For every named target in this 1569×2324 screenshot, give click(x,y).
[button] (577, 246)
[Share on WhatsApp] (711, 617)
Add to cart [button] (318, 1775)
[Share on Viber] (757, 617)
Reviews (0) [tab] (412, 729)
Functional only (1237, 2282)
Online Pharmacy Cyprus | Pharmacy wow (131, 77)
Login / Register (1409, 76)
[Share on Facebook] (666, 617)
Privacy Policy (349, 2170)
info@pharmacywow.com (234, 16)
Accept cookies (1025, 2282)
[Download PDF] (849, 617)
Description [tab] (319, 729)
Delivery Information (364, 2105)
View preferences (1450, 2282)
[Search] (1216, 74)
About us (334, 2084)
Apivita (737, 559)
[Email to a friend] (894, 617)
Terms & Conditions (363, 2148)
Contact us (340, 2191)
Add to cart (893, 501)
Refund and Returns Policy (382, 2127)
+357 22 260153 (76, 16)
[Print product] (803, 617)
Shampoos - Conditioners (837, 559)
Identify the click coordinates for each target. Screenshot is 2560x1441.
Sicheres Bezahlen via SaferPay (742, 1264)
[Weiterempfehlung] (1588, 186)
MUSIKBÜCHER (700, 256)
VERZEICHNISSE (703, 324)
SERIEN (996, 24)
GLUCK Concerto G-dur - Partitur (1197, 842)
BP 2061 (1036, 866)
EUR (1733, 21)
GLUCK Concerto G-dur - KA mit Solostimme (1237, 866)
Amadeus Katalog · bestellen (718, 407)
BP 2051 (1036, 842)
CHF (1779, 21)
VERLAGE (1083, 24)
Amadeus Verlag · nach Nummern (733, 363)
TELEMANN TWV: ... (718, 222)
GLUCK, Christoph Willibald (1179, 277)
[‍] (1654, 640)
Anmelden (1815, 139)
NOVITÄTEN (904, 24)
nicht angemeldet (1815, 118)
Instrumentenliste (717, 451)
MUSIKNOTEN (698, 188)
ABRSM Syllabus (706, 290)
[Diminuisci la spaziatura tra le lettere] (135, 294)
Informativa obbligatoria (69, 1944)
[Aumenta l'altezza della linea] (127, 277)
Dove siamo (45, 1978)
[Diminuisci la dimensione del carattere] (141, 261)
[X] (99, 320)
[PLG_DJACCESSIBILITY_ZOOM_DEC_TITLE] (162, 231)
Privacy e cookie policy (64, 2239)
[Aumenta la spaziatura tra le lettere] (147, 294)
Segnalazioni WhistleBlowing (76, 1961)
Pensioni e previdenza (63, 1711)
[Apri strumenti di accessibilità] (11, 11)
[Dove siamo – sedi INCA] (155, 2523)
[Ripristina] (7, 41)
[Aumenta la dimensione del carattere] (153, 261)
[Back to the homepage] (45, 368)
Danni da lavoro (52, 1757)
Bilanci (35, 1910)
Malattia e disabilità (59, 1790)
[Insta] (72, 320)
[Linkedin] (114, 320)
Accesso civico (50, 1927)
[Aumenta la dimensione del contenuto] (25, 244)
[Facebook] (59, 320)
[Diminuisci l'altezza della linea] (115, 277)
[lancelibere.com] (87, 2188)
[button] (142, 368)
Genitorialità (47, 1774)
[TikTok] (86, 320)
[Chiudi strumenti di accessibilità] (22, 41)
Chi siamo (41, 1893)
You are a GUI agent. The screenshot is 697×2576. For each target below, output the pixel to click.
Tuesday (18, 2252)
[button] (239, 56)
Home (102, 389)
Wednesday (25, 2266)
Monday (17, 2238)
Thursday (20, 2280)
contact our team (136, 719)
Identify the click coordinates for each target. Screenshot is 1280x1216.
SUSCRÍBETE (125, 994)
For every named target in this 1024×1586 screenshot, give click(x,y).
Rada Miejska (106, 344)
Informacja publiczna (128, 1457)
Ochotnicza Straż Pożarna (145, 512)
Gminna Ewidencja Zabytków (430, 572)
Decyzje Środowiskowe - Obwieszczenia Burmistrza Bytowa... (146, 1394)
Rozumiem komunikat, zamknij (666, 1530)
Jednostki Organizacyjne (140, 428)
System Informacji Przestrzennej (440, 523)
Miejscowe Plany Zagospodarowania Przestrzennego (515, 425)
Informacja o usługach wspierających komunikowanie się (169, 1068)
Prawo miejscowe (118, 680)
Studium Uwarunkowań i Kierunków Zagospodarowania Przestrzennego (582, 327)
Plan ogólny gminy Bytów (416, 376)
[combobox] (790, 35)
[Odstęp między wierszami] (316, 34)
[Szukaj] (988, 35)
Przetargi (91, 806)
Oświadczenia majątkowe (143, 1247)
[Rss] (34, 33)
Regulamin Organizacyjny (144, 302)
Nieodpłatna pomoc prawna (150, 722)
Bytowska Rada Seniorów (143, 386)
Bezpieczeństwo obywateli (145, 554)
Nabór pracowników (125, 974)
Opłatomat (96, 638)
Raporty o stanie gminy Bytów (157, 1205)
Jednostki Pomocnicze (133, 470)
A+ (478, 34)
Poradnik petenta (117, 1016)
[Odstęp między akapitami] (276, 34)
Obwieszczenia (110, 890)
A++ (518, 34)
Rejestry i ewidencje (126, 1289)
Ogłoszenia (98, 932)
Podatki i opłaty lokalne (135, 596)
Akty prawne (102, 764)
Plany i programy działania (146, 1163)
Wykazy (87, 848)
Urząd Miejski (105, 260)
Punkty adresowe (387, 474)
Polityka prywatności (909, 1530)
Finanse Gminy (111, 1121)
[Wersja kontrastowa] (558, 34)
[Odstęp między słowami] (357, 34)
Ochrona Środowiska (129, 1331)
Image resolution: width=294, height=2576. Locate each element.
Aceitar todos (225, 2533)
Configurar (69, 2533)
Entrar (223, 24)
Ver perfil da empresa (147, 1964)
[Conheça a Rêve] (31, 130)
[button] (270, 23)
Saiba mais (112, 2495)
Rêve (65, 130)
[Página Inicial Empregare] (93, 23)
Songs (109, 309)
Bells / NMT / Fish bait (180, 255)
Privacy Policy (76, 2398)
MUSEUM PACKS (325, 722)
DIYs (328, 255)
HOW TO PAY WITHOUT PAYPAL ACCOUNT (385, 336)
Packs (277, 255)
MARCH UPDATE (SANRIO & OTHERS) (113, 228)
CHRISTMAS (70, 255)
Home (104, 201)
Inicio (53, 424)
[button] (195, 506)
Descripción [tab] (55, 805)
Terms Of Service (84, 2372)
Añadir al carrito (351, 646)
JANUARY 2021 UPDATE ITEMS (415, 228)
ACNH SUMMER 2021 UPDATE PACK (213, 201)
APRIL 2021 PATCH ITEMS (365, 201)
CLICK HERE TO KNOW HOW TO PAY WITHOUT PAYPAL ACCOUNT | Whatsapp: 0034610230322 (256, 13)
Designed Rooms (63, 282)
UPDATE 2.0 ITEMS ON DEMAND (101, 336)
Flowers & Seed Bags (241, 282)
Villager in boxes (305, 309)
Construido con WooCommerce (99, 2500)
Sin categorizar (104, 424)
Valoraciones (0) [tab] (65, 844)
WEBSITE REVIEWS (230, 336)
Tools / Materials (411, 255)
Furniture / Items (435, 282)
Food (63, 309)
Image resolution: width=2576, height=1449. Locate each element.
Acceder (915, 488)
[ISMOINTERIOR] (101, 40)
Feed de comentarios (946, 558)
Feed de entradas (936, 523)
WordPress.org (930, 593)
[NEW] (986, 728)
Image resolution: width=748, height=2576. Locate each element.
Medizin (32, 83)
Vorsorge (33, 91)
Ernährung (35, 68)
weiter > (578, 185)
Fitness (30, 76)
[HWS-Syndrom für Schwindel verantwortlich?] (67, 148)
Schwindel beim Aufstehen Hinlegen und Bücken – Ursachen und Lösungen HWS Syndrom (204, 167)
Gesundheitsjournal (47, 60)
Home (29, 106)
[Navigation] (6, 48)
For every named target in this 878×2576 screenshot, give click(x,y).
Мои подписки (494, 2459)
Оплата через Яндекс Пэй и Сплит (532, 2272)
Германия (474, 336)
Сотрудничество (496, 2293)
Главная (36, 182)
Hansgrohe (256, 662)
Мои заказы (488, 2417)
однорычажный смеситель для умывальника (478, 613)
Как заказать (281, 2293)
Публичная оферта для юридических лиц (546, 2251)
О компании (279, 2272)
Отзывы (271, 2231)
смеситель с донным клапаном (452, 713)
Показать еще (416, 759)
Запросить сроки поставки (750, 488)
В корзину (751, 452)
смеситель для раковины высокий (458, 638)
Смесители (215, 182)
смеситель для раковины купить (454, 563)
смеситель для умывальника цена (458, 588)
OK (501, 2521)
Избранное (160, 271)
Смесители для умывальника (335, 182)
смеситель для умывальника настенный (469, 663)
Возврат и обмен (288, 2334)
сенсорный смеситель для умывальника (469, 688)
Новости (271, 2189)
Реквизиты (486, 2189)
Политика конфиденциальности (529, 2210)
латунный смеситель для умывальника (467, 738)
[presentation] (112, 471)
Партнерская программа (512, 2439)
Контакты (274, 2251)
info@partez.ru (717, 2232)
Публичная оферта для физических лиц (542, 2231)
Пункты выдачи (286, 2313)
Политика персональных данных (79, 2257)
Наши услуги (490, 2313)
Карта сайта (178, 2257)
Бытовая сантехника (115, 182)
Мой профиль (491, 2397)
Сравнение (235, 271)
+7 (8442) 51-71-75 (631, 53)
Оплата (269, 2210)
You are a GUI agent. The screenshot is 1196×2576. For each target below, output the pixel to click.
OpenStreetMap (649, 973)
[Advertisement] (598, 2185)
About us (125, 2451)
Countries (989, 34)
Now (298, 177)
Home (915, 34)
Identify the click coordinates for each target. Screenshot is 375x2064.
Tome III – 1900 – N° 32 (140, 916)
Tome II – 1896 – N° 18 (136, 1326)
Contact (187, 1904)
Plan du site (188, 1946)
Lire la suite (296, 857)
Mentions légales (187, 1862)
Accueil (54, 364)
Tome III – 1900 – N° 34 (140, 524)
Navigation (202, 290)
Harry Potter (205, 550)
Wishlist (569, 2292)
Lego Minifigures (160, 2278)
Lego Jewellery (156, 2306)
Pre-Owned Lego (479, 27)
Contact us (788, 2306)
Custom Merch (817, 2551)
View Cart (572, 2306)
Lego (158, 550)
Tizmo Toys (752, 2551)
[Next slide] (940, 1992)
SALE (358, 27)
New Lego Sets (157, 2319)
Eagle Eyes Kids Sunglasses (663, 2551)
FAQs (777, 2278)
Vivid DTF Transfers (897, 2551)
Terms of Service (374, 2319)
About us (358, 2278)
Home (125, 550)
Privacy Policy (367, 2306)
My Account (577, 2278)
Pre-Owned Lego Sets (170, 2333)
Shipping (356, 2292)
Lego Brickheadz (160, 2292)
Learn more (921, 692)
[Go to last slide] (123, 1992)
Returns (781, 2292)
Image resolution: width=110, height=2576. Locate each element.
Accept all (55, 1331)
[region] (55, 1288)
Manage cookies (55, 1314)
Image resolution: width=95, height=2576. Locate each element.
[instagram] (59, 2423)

What the exercise asks »
Given the data above, transcribe exactly the lines from the one containing "Podatki i opłaty lokalne (135, 596)" down to the one containing "Finanse Gminy (111, 1121)", and no others.

Completed task »
Podatki i opłaty lokalne (135, 596)
Akty prawne (102, 764)
Plany i programy działania (146, 1163)
Wykazy (87, 848)
Urząd Miejski (105, 260)
Punkty adresowe (387, 474)
Polityka prywatności (909, 1530)
Finanse Gminy (111, 1121)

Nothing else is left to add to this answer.